■ Required work
All of the records should be given back exactly and in full.

== Input data

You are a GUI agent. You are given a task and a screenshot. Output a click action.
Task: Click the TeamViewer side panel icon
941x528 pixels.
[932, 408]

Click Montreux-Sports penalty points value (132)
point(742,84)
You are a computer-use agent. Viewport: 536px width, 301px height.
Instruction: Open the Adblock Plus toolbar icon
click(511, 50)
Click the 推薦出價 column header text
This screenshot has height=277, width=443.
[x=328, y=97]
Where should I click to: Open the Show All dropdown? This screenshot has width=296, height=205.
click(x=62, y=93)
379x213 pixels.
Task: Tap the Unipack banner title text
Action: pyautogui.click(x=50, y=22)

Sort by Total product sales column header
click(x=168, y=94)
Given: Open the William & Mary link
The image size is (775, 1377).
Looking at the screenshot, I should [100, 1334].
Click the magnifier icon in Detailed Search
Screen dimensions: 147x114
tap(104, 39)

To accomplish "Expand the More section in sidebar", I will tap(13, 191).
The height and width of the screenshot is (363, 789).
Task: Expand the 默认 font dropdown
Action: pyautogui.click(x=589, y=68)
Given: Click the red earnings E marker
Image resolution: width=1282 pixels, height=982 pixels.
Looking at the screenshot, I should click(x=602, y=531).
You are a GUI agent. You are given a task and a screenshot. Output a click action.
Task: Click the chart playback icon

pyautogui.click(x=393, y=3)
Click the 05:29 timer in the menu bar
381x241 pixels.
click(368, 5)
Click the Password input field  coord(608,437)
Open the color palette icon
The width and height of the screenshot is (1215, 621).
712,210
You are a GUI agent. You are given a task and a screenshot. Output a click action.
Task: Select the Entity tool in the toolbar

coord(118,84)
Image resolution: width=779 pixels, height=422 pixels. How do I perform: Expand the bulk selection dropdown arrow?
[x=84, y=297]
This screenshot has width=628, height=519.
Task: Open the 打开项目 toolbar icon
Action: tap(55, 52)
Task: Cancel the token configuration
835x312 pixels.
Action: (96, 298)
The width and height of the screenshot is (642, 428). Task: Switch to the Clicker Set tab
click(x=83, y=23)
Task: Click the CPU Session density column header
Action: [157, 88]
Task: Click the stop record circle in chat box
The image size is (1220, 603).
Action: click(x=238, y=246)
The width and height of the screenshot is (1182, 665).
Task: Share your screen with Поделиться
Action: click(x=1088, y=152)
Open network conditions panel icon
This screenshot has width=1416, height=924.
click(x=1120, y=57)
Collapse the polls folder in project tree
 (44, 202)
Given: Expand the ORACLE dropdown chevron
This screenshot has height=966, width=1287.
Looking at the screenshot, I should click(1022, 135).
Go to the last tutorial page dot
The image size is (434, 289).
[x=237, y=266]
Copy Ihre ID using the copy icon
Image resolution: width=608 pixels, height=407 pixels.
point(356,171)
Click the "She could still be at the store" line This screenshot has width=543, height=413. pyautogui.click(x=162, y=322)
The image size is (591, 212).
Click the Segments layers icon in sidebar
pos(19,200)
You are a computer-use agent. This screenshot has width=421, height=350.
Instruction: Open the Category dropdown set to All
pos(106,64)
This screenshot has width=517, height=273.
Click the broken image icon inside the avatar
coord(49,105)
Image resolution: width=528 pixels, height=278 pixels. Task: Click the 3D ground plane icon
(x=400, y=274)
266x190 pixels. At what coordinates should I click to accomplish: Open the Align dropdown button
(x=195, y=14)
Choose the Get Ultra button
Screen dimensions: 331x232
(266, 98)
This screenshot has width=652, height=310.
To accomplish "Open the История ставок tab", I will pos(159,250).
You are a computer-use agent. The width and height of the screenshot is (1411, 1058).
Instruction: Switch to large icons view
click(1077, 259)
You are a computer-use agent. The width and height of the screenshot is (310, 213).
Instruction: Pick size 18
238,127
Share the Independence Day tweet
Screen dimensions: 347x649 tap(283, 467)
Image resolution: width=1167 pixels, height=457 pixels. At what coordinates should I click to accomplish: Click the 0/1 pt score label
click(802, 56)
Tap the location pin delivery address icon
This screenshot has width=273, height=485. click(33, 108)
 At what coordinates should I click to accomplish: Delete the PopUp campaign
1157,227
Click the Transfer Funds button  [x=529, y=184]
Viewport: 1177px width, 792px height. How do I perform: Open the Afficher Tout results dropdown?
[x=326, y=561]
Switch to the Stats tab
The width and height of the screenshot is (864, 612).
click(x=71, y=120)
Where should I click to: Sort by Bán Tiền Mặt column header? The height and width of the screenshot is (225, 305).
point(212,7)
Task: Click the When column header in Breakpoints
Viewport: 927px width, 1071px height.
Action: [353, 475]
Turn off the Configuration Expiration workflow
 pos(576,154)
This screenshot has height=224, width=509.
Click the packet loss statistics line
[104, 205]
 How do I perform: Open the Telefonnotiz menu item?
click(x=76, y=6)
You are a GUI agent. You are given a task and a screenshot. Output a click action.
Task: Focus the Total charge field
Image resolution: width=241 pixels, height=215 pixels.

====

■ Result of the exercise
You are a GUI agent. You are given a task and a screenshot. Output a click action.
Task: Click the TeamViewer side panel icon
941x528 pixels.
[932, 408]

Click Montreux-Sports penalty points value (132)
point(742,84)
You are a computer-use agent. Viewport: 536px width, 301px height.
Instruction: Open the Adblock Plus toolbar icon
click(511, 50)
Click the 推薦出價 column header text
This screenshot has height=277, width=443.
[x=328, y=97]
Where should I click to: Open the Show All dropdown? This screenshot has width=296, height=205.
click(x=62, y=93)
379x213 pixels.
Task: Tap the Unipack banner title text
Action: pyautogui.click(x=50, y=22)

Sort by Total product sales column header
click(x=168, y=94)
Given: Open the William & Mary link
The image size is (775, 1377).
Looking at the screenshot, I should [100, 1334].
Click the magnifier icon in Detailed Search
Screen dimensions: 147x114
tap(104, 39)

To accomplish "Expand the More section in sidebar", I will tap(13, 191).
The height and width of the screenshot is (363, 789).
Task: Expand the 默认 font dropdown
Action: pyautogui.click(x=589, y=68)
Given: Click the red earnings E marker
Image resolution: width=1282 pixels, height=982 pixels.
Looking at the screenshot, I should click(x=602, y=531).
You are a GUI agent. You are given a task and a screenshot. Output a click action.
Task: Click the chart playback icon

pyautogui.click(x=393, y=3)
Click the 05:29 timer in the menu bar
381x241 pixels.
click(368, 5)
Click the Password input field  coord(608,437)
Open the color palette icon
The width and height of the screenshot is (1215, 621).
712,210
You are a GUI agent. You are given a task and a screenshot. Output a click action.
Task: Select the Entity tool in the toolbar

coord(118,84)
Image resolution: width=779 pixels, height=422 pixels. How do I perform: Expand the bulk selection dropdown arrow?
[x=84, y=297]
This screenshot has width=628, height=519.
Task: Open the 打开项目 toolbar icon
Action: tap(55, 52)
Task: Cancel the token configuration
835x312 pixels.
Action: (96, 298)
The width and height of the screenshot is (642, 428). Task: Switch to the Clicker Set tab
click(x=83, y=23)
Task: Click the CPU Session density column header
Action: [157, 88]
Task: Click the stop record circle in chat box
The image size is (1220, 603).
Action: click(x=238, y=246)
The width and height of the screenshot is (1182, 665).
Task: Share your screen with Поделиться
Action: click(x=1088, y=152)
Open network conditions panel icon
This screenshot has width=1416, height=924.
click(x=1120, y=57)
Collapse the polls folder in project tree
 (44, 202)
Given: Expand the ORACLE dropdown chevron
This screenshot has height=966, width=1287.
Looking at the screenshot, I should click(1022, 135).
Go to the last tutorial page dot
The image size is (434, 289).
[x=237, y=266]
Copy Ihre ID using the copy icon
Image resolution: width=608 pixels, height=407 pixels.
point(356,171)
Click the "She could still be at the store" line This screenshot has width=543, height=413. pyautogui.click(x=162, y=322)
The image size is (591, 212).
Click the Segments layers icon in sidebar
pos(19,200)
You are a computer-use agent. This screenshot has width=421, height=350.
Instruction: Open the Category dropdown set to All
pos(106,64)
This screenshot has width=517, height=273.
Click the broken image icon inside the avatar
coord(49,105)
Image resolution: width=528 pixels, height=278 pixels. Task: Click the 3D ground plane icon
(x=400, y=274)
266x190 pixels. At what coordinates should I click to accomplish: Open the Align dropdown button
(x=195, y=14)
Choose the Get Ultra button
Screen dimensions: 331x232
(266, 98)
This screenshot has width=652, height=310.
To accomplish "Open the История ставок tab", I will pos(159,250).
You are a computer-use agent. The width and height of the screenshot is (1411, 1058).
Instruction: Switch to large icons view
click(1077, 259)
You are a computer-use agent. The width and height of the screenshot is (310, 213).
Instruction: Pick size 18
238,127
Share the Independence Day tweet
Screen dimensions: 347x649 tap(283, 467)
Image resolution: width=1167 pixels, height=457 pixels. At what coordinates should I click to accomplish: Click the 0/1 pt score label
click(802, 56)
Tap the location pin delivery address icon
This screenshot has width=273, height=485. click(33, 108)
 At what coordinates should I click to accomplish: Delete the PopUp campaign
1157,227
Click the Transfer Funds button  [x=529, y=184]
Viewport: 1177px width, 792px height. How do I perform: Open the Afficher Tout results dropdown?
[x=326, y=561]
Switch to the Stats tab
The width and height of the screenshot is (864, 612).
click(x=71, y=120)
Where should I click to: Sort by Bán Tiền Mặt column header? The height and width of the screenshot is (225, 305).
point(212,7)
Task: Click the When column header in Breakpoints
Viewport: 927px width, 1071px height.
Action: [353, 475]
Turn off the Configuration Expiration workflow
 pos(576,154)
This screenshot has height=224, width=509.
Click the packet loss statistics line
[104, 205]
 How do I perform: Open the Telefonnotiz menu item?
click(x=76, y=6)
You are a GUI agent. You are given a task and a screenshot. Output a click action.
Task: Focus the Total charge field
Image resolution: width=241 pixels, height=215 pixels.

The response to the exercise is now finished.